In a recent report to the city council, Berkeley's audit shop provided recommendations for further progress in its police department -- but the ideas are widely applicable. The key, according to the report, is an  intense focus on targeted data collection and analysis to pinpoint the cause of injuries and prevent them. The report also recommended heightened training for supervisors in investigating the cause of injuries and greater communication between the police department and the department of human resources. 

As people debate the pros and cons of Medicaid expansion, here’s a pro for the cons (by which we mean convicts). Prison inmates aren’t covered by Medicaid for ordinary medical needs. But they are covered for hospitalizations that exceed 24 hours in length. Because of this, states that have expanded Medicaid have the ability to save on inmate hospitalization costs. That’s because Medicaid includes a substantial federal match. In Kansas, for example, an oversight committee heard last month that expansion would save $1.6 million annually for newly covered incarcerated individuals. 

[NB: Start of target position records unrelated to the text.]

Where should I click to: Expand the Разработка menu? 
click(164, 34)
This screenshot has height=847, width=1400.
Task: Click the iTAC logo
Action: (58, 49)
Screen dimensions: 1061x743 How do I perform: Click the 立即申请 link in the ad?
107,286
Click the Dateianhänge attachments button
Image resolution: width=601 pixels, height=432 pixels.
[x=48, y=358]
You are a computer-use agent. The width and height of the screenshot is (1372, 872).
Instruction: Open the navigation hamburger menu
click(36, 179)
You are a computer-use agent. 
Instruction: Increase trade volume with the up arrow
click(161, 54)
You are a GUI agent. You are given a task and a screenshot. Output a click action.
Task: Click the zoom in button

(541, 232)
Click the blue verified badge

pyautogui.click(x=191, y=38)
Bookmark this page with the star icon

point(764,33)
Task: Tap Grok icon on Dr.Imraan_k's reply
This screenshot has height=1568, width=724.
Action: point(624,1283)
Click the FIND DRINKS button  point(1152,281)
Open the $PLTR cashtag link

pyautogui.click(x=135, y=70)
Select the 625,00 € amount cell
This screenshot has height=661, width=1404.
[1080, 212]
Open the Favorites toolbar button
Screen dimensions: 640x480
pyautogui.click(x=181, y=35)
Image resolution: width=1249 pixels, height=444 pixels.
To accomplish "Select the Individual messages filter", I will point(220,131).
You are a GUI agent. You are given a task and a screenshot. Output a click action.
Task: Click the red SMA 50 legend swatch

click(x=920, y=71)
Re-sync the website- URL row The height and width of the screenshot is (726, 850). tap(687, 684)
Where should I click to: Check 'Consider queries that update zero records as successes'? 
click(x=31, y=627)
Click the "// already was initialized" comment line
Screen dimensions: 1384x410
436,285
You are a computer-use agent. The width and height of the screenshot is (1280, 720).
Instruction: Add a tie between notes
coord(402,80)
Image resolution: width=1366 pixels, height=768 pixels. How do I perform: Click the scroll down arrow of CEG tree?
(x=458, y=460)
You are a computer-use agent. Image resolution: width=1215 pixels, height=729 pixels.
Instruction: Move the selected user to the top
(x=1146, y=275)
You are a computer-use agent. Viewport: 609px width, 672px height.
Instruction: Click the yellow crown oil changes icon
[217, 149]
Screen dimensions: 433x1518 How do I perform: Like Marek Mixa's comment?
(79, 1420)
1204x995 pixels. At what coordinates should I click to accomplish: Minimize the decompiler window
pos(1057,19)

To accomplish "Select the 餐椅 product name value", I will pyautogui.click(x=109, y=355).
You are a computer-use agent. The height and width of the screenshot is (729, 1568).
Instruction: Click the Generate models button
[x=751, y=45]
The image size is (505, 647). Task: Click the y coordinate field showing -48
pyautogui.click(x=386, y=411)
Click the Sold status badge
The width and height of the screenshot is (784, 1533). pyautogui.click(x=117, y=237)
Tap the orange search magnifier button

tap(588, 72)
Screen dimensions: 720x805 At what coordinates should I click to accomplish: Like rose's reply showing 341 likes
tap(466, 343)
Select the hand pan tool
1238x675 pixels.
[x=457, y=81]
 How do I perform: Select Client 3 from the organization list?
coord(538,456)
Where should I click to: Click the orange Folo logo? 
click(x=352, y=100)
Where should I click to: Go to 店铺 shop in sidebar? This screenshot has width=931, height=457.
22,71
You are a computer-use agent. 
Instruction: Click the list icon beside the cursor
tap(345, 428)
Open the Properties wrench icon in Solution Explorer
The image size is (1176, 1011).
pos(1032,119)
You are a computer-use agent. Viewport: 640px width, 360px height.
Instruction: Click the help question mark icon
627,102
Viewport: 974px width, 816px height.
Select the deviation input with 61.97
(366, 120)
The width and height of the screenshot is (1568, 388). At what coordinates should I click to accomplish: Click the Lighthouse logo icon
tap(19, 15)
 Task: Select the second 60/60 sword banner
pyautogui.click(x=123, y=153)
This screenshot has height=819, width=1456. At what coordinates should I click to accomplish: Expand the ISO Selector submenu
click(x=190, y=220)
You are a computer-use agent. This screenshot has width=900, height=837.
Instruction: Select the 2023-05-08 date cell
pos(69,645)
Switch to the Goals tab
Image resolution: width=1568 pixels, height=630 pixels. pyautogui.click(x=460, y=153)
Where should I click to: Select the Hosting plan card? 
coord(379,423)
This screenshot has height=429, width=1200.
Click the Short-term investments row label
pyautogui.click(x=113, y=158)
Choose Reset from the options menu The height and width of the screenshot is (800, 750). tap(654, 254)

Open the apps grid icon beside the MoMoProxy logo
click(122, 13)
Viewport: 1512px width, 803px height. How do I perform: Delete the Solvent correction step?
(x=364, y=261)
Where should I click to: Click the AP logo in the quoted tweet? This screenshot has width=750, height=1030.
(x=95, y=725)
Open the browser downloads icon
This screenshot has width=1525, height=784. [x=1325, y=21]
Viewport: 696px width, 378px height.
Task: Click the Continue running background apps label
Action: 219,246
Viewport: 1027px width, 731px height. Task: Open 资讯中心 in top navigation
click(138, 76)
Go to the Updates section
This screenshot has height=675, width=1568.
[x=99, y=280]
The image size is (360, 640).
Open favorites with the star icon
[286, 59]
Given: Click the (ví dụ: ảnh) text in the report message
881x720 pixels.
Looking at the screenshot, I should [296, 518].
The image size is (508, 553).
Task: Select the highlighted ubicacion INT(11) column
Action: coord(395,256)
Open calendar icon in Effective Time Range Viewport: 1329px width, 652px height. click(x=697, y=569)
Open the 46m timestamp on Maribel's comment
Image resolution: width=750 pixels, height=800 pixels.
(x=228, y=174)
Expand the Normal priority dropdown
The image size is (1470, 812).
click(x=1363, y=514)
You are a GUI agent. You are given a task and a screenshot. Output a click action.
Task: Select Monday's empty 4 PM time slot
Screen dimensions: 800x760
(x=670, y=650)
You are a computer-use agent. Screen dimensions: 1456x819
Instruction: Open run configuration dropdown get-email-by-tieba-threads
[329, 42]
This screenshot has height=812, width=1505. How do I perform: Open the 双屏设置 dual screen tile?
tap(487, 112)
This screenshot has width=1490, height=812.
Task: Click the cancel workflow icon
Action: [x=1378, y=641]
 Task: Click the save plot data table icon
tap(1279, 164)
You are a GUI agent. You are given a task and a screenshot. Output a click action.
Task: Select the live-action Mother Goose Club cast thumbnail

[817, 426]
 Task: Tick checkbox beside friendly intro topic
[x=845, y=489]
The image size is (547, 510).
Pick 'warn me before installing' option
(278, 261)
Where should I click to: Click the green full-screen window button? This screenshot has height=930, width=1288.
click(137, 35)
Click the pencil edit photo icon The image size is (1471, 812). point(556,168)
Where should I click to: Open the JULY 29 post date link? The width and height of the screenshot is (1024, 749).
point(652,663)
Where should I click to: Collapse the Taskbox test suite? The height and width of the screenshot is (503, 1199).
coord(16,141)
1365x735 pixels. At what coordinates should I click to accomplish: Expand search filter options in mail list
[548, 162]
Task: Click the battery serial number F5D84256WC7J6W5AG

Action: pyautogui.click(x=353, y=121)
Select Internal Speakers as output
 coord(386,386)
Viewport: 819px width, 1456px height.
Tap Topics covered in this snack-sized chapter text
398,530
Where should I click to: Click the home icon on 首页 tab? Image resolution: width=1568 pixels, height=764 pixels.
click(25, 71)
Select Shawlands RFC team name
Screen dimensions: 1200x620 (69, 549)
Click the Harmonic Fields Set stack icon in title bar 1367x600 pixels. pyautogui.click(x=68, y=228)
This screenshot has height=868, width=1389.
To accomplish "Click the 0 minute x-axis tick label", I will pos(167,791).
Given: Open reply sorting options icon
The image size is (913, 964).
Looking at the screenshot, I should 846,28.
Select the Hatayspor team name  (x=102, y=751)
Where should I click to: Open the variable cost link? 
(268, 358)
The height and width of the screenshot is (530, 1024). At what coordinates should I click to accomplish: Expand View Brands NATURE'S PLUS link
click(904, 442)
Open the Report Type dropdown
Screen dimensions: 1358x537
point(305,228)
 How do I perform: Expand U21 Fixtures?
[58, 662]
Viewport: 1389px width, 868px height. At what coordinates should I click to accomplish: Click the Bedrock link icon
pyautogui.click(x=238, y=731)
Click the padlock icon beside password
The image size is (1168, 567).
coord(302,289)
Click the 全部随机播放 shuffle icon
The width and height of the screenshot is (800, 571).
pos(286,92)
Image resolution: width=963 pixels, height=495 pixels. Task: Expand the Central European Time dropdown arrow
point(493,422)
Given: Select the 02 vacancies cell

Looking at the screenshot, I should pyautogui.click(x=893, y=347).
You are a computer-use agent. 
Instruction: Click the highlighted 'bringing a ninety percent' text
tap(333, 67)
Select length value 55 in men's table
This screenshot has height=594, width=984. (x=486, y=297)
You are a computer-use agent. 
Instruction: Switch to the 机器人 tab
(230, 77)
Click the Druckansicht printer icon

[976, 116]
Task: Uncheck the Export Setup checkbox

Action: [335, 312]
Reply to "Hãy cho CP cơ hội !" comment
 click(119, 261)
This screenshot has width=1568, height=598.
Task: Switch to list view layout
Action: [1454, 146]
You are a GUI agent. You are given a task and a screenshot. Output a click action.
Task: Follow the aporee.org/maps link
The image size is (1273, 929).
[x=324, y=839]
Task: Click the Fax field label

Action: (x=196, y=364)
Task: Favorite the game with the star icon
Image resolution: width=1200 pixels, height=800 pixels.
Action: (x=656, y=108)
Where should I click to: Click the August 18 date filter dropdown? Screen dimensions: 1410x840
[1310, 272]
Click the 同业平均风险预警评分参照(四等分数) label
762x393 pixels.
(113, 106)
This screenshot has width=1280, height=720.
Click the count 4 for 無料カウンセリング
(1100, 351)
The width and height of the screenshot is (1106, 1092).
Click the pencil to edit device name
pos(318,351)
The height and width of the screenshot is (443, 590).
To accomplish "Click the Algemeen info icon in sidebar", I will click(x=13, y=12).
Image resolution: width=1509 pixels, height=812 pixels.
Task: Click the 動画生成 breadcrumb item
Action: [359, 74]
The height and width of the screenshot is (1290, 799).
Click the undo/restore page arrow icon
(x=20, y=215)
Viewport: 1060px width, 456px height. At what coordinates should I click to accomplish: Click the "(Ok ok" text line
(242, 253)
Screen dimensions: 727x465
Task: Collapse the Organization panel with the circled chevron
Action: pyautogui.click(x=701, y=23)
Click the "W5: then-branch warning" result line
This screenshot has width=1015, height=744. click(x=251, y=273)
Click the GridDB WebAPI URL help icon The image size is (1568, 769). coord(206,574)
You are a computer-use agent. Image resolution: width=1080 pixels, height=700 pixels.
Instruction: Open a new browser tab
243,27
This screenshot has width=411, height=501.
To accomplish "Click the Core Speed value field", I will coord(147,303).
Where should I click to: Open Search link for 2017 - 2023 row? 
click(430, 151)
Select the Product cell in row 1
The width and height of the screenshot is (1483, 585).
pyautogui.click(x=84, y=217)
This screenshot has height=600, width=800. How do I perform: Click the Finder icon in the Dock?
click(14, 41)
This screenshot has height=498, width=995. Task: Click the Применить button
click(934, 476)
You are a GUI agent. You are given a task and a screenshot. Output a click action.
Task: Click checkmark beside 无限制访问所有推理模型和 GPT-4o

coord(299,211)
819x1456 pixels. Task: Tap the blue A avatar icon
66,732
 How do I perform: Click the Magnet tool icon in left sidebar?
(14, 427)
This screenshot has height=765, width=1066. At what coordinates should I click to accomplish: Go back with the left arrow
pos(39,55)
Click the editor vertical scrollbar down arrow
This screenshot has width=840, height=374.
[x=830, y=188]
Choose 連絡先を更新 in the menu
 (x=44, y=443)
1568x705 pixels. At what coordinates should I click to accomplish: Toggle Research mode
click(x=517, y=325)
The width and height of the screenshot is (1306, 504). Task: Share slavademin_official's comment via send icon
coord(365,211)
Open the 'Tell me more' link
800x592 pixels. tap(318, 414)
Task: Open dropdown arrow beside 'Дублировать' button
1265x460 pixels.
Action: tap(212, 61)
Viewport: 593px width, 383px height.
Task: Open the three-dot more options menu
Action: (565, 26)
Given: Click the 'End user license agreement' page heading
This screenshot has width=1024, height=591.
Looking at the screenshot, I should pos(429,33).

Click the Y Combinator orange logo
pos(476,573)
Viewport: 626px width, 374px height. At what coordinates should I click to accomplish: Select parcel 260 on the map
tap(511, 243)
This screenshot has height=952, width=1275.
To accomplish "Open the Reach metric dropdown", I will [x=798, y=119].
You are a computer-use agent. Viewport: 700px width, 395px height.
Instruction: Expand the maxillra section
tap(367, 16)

Back in the days of the Recovery Act, there was a lot of talk about funding “shovel-ready projects.” That’s still a phrase that we hear states and cities using when they’re thinking about investing money in infrastructure. But there’s a hazard that sometimes state and local officials play fast and loose with the meaning of shovel ready.

A November article in the Philadelphia Inquirer pointed to that problem in New Jersey. Apparently, some of the shovel-ready projects approved by the state a couple of years ago haven’t even begun to move forward. 

As the newspaper reported, “Rutgers University-Camden, for example, still doesn’t own the land where it intends to build a nursing and science building with more than $46.8 million in state funding. Construction is expected to begin in March, a year and five months after its proposed start.”